Listening to radio over the Internet is easier than ever, as high-speed connections proliferate and online offerings become more sophisticated. Now the legal aspects may be falling into place too.
The music industry and online broadcasters have been duking it out for months over the royalties that should be paid to record labels and artists, but there are signs that the logjam could break as early as this month.
John Simson, the head of SoundExchange, a music industry group that collects royalties from digital broadcasters and distributes them to artists and labels, said he is optimistic about reaching an agreement soon with public radio stations, possibly by the end of September.
Resolving questions over royalties for online broadcasting is critical for the futures of both the music and radio industries as people increasingly use portable listening devices like Apple Inc.'s iPod and desktop computers as a substitute for radio broadcasts. Sales of music CDs have also been tumbling, and record labels are trying hard to find new ways of building revenues and adapting to changing consumer habits.
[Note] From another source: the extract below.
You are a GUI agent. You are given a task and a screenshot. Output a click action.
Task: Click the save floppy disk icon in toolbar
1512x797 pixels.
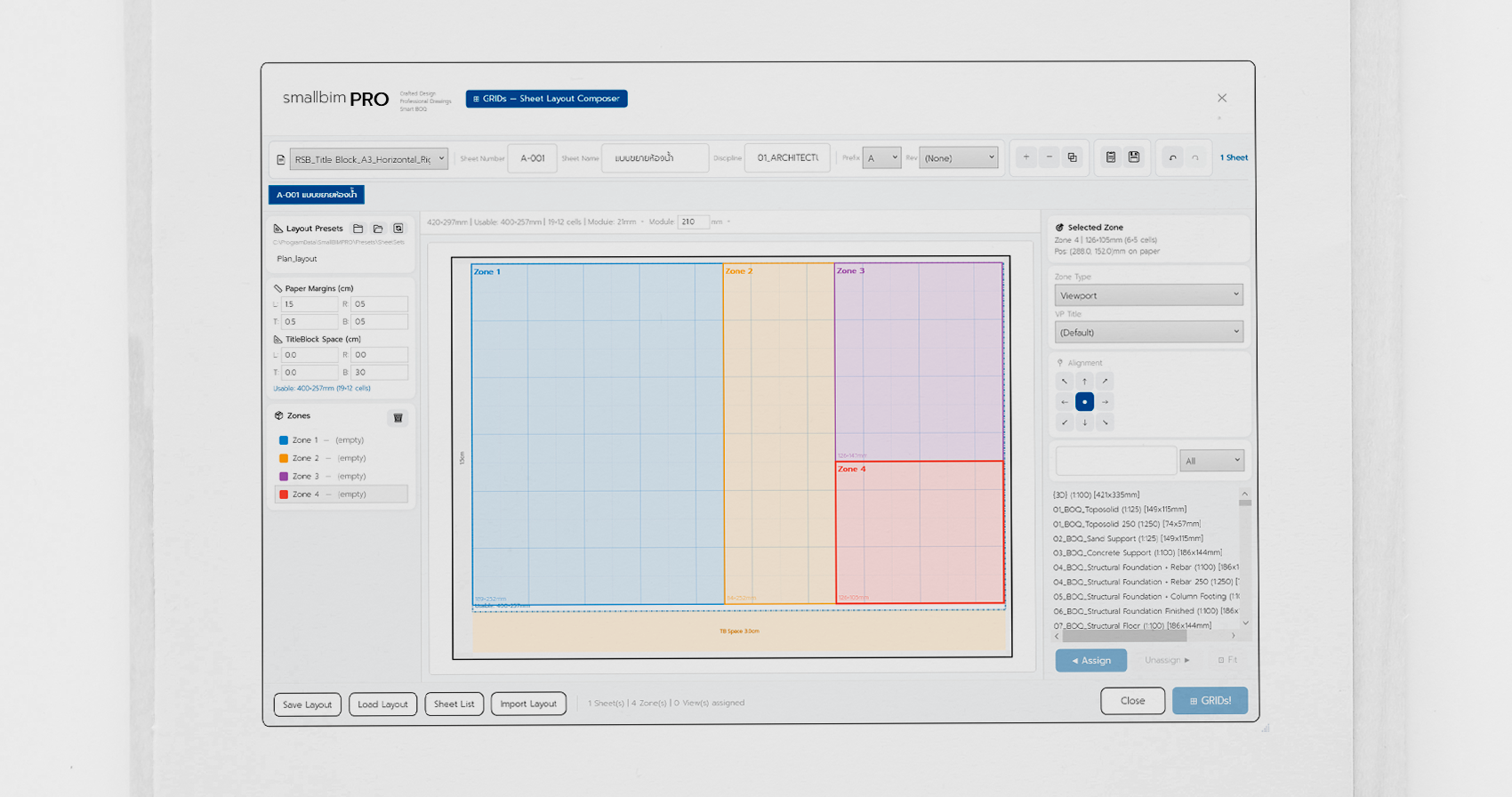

Wading through the complex issues, however, has taken longer than many had hoped. A lobbying group for the broadcast industry, the National Association of Broadcasters, said it's disappointed it hasn't heard back from SoundExchange about its proposals for three months.
SoundExchange's agreements public radio stations — as well as parallel agreements with other broadcasters, terrestrial and online — expired in 2005. And a decision in March by a three-judge panel of copyright judges imposed higher royalties on all parties that stream music online and made no exceptions for public broadcasters.
Public radio stations, which have been able to broadcast music online under better terms than commercial stations, may now be closest to a deal.
Mike Riksen, NPR's vice president of government relations, said the survey was "very complex and very time-consuming," but he expected to meet with SoundExchange soon to discuss the results.
The talks with NPR are one of several tracks of negotiations that the music industry is pursuing with different groups of Internet radio broadcasters.
NPR may be the first large organization to reach a comprehensive agreement with music rights holders.
Radio stations that stream music over their Web sites as well as online-only companies such as Yahoo Inc., AOL (a part of Time Warner Inc.) and Pandora Media Inc. all pay royalties to artists and record labels for the right to stream music online.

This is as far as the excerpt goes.